Iranian riot police have clashed with protesters in Tehran over sharp falls in the currency, the rial.
Tear gas was used to disperse the demonstrators, some of whom were setting fire to tyres and rubbish bins. There were many arrests, reports say.
Eyewitnesses said scores of people gathered outside the central bank, calling for the governor to stand down, chanting anti-government slogans.
The rial has plummeted to record lows against the US dollar in recent days.
Money dealers were joined by traders from the nearby central bazaar, reports say.
Amateur video footage posted online appeared to show hundreds of people marching towards Iran’s central bank.
Eyewitnesses said riot police fired tear gas to disperse the crowds.
Reports say many shops in the central Grand Bazaar have brought down their shutters in sympathy with the demonstrators.
Traders are angry at the lack of direction from the government in the crisis, which they say has led to more instability in prices and made trading almost impossible, according to commentators.
Authorities began jamming the channel’s signals on two satellites after the London-based Persian-language channel reported the Tehran protests.
The head of Tehran’s bazaar unions, Ahmad Karimi-Esfahani, said shopkeepers had not opened their businesses as they were “worried about security” but he expected them to reopen on Thursday.
A protest outside the bazaar started with a small group and then grew, he told the Iranian Labour News Agency (Ilna).
One eyewitness, who gave his name only as Omid, said the Sabze Maydon area within the bazaar was closed down and some shop windows were smashed.
He said the government had closed the currency exchange shops, hoping to curtail the turmoil.
A senior Iranian police commander confirmed to Ilna that “a limited number of people protested in front of the bazaar,” but he said the bazaar was not closed.
Hundreds of police are also reported to have rounded up and arrested illegal money changers in the capital.
Tehran’s bazaar is traditionally the biggest financial ally of the Iranian regime. The bazaar is said to have bankrolled the 1979 Islamic revolution.
The political core of the bazaar is the Islamic Allied Society or Motalefeh, a political group loyal to Iran’s Supreme Leader Ayatollah Ali Khamenei.
The protests were clearly targeting President Mahmoud Ahmadinejad’s government, accusing it of mismanagement and inefficiency in curtailing Iran’s currency crisis.

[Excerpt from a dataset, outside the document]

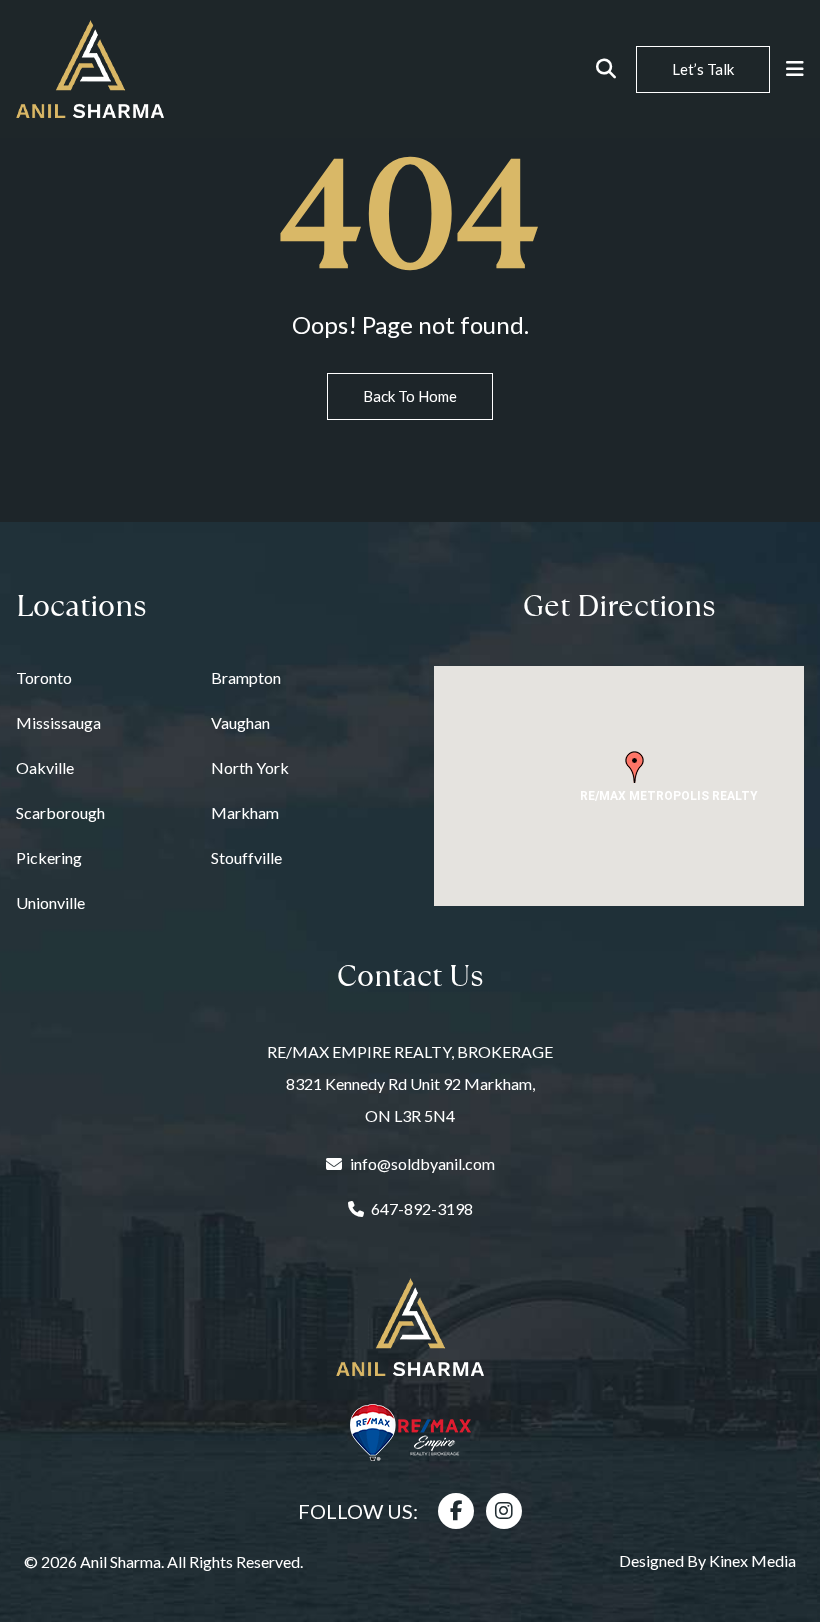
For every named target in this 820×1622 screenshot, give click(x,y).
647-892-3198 (422, 1208)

President Mahmoud Ahmadinejad has blamed Western sanctions for the fall in the rial, saying they amounted to an economic war.
However, many Iranians accuse him of financial mismanagement.
US officials say the slide reflects the success of US economic sanctions targeted at Iran’s controversial nuclear programme.
Meanwhile, Ayatollah Khamenei said in a speech that the Iranian people would never submit to pressure from abroad.
Iran would put this crisis behind it, he was quoted by Iranian news agencies as saying.